On a lâché les chiens ...

On a lâché les chiens ...

Sur toutes les chaînes d'information c'est la même chose, la même histoire...
C'est toujours la faute de ces putains de parasites ...

On entend sans cesse le même refrain...

Ces pauvres, ces sans dent, ces sans toit, ces crève la faim ... qui profitent des riches en touchant des allocations, ...
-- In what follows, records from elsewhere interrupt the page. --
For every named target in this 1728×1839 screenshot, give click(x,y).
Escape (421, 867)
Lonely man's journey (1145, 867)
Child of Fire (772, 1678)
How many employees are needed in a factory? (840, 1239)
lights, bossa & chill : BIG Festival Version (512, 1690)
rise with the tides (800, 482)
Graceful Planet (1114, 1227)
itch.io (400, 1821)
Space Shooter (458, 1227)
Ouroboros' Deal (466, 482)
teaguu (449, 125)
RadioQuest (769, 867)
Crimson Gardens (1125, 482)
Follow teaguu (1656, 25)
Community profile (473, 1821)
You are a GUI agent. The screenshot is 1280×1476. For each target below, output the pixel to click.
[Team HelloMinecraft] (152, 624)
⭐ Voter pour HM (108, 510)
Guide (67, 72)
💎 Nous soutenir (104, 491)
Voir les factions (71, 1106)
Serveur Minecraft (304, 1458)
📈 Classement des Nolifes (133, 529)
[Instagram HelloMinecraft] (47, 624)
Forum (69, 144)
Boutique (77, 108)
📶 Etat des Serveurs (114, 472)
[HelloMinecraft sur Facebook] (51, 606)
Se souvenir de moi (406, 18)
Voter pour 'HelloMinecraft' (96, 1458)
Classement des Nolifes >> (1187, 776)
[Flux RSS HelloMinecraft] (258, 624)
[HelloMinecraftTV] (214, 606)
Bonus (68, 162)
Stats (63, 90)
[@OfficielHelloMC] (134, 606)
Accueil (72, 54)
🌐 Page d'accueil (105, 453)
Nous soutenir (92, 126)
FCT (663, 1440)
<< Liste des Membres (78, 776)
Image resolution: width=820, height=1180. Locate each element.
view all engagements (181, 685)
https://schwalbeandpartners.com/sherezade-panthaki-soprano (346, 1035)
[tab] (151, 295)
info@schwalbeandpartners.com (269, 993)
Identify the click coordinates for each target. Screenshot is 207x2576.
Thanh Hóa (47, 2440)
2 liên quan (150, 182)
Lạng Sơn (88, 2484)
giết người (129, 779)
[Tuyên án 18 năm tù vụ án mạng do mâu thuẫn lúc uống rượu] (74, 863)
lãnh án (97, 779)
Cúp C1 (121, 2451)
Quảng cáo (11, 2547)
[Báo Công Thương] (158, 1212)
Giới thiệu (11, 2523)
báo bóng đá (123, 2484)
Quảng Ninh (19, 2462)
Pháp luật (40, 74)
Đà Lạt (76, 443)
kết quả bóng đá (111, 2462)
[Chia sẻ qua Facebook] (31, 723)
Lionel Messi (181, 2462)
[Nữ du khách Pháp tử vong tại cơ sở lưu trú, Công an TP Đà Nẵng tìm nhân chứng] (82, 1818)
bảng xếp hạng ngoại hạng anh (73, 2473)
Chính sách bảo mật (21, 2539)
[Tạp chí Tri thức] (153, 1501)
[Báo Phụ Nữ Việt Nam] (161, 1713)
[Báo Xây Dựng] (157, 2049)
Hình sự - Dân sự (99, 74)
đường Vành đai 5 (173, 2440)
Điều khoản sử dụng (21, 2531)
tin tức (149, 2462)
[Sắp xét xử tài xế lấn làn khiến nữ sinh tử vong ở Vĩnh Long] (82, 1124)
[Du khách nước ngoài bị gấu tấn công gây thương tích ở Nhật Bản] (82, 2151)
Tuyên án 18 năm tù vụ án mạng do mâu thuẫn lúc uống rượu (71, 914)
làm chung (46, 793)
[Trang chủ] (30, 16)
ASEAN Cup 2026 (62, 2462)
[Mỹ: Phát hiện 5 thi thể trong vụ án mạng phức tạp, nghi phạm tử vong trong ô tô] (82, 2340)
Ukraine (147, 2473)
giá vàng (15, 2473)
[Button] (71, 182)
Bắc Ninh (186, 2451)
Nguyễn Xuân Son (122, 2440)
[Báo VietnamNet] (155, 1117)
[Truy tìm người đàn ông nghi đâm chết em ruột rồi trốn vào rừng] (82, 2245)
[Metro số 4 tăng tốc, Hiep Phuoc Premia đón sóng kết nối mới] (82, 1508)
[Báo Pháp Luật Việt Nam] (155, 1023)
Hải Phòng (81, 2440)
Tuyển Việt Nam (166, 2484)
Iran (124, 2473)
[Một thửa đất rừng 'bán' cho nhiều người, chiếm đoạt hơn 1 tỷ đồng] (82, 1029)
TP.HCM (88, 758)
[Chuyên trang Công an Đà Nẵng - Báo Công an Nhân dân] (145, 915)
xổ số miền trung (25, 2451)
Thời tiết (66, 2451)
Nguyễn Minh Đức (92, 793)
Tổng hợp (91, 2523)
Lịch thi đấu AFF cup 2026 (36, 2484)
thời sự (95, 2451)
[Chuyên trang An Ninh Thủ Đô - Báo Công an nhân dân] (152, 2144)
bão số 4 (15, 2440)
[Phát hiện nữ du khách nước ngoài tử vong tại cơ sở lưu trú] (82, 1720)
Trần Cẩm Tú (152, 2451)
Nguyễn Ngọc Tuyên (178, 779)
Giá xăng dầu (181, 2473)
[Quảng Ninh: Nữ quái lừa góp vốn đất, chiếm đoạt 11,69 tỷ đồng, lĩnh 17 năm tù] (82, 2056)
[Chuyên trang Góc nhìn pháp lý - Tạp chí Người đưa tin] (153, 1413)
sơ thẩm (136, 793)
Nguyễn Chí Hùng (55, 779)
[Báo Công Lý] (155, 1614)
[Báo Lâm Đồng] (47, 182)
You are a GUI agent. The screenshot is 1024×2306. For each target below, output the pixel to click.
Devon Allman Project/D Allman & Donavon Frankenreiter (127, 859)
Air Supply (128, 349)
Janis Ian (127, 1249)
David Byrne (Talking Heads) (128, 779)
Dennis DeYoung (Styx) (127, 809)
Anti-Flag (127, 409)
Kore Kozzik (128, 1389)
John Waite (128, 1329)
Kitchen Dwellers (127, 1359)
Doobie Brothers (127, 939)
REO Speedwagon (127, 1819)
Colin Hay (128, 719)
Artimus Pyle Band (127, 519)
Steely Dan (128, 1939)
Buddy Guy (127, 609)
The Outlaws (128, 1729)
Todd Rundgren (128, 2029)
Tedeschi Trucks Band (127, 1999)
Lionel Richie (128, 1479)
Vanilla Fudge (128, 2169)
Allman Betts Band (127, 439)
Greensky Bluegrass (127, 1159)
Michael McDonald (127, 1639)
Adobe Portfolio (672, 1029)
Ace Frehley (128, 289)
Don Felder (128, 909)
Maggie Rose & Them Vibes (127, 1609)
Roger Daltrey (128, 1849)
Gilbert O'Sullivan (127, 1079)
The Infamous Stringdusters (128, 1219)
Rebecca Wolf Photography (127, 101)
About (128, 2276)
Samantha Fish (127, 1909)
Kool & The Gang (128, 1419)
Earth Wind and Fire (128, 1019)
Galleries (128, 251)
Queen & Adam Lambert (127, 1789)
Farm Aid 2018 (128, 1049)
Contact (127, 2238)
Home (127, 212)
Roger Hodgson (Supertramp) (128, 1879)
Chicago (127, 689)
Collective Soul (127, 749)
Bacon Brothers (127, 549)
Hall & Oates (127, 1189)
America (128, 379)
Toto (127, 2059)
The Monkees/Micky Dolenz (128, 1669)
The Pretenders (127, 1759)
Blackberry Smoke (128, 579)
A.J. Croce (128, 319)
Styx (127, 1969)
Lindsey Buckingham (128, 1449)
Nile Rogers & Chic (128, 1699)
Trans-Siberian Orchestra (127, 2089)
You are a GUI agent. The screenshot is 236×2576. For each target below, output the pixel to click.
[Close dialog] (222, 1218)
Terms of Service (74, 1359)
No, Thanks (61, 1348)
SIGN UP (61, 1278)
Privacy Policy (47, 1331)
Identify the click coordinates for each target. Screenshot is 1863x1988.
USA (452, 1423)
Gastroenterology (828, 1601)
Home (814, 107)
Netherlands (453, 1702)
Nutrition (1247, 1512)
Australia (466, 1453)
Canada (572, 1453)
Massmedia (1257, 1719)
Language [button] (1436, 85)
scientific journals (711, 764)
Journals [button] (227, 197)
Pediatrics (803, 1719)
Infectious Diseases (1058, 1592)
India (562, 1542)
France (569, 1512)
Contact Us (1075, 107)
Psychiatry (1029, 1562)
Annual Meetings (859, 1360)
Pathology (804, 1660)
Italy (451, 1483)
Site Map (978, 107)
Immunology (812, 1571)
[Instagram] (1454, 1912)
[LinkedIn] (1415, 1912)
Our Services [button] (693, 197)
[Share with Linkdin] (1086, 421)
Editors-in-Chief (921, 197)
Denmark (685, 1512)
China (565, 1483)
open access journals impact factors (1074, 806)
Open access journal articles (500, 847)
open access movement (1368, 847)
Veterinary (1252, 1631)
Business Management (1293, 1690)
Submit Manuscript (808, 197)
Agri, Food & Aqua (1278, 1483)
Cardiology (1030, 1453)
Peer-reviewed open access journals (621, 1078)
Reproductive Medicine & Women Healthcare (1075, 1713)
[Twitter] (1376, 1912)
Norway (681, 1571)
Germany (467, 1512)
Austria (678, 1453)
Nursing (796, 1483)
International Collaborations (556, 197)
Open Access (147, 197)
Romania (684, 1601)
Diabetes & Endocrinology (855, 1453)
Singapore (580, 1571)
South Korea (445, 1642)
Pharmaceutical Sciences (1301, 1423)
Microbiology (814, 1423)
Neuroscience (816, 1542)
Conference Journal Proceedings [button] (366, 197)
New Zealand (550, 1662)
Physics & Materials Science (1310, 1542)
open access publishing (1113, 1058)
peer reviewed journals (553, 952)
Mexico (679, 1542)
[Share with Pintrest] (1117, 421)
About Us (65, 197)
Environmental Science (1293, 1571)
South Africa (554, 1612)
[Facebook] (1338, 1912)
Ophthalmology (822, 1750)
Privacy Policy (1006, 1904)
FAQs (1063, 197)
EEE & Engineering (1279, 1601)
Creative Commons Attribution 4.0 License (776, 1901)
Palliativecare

... qui leur mettent des bâtons dans les roues, et encore faisant grève ralentissent l'économie empêchant tout le monde de travailler, ils vivent aux crochets des premiers de cordée qui pourtant sans ceux là et leurs splendides richesses ne seraient rien...

Comme disait l'autre ...

" Ça coûte un pognon de dingue ! ...

On ne peut pas continuer comme ça !...
Non ! Ça, ça n'est pas possible !...
...Mais enfin que seraient ils tous ces pauvres sans ces riches qui font tourner le pays..... ? .."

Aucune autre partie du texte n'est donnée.